## EXERCISE REQUIREMENTS
The answer is every line of the records that holds the word "Open", copied in full.

[Saved entries]
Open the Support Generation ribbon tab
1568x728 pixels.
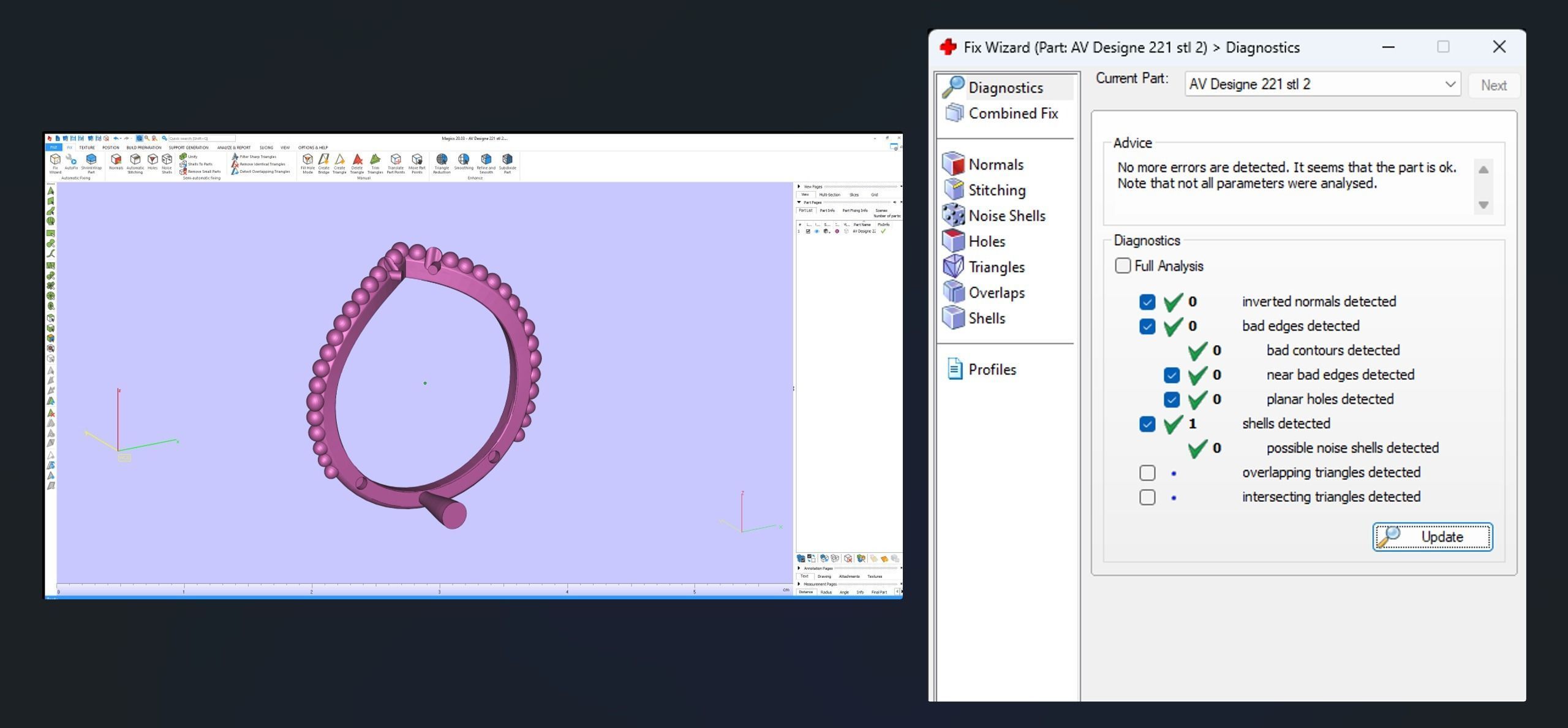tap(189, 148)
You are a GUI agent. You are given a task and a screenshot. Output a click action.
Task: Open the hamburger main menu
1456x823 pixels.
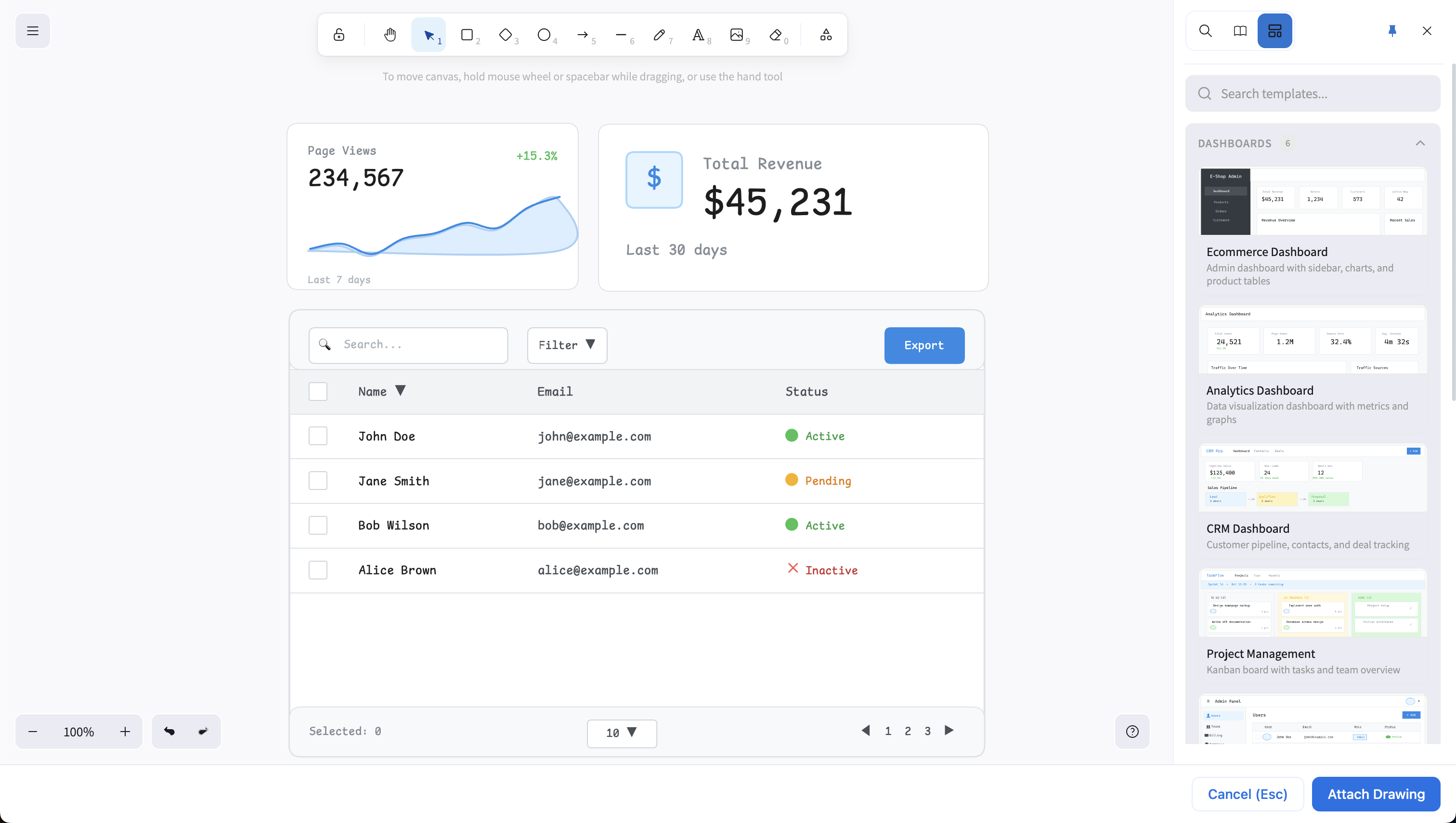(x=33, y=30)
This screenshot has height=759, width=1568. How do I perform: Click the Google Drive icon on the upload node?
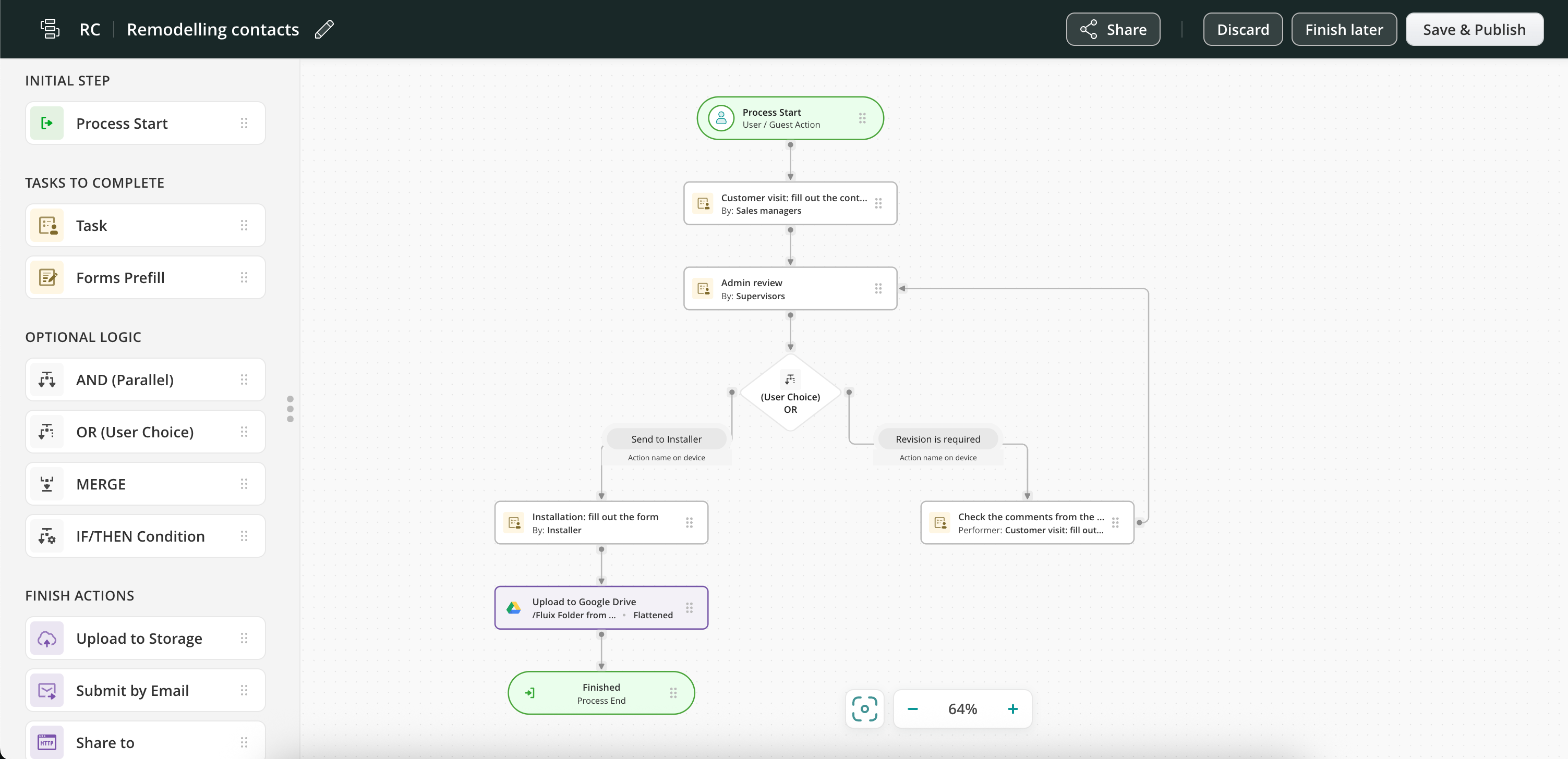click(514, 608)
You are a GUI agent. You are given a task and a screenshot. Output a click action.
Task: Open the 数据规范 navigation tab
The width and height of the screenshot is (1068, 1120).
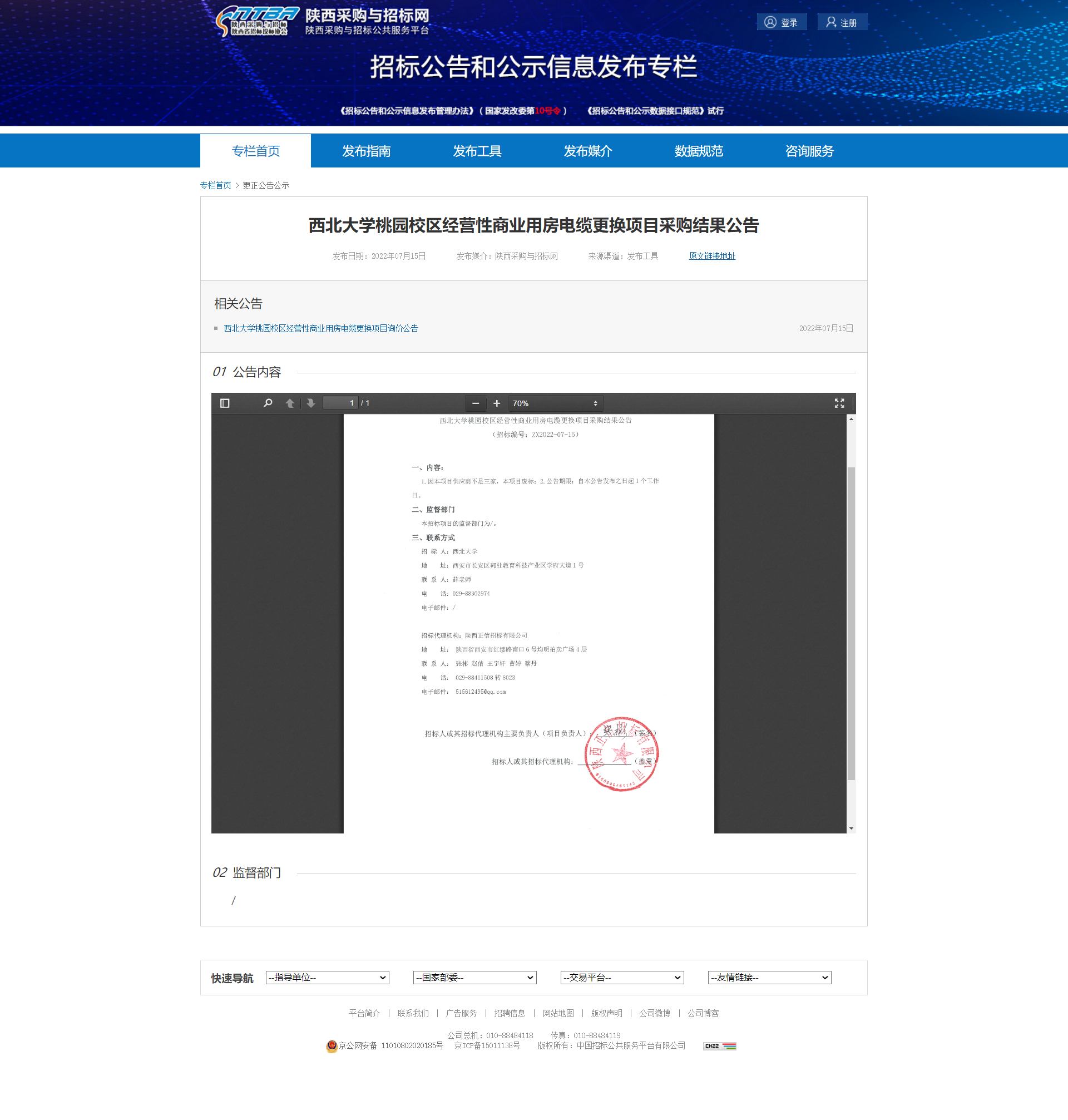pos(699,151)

## SOLUTION TO THIS PROBLEM
Open the Support Generation ribbon tab
Task: Open the hamburger main menu
Task: Open the 数据规范 navigation tab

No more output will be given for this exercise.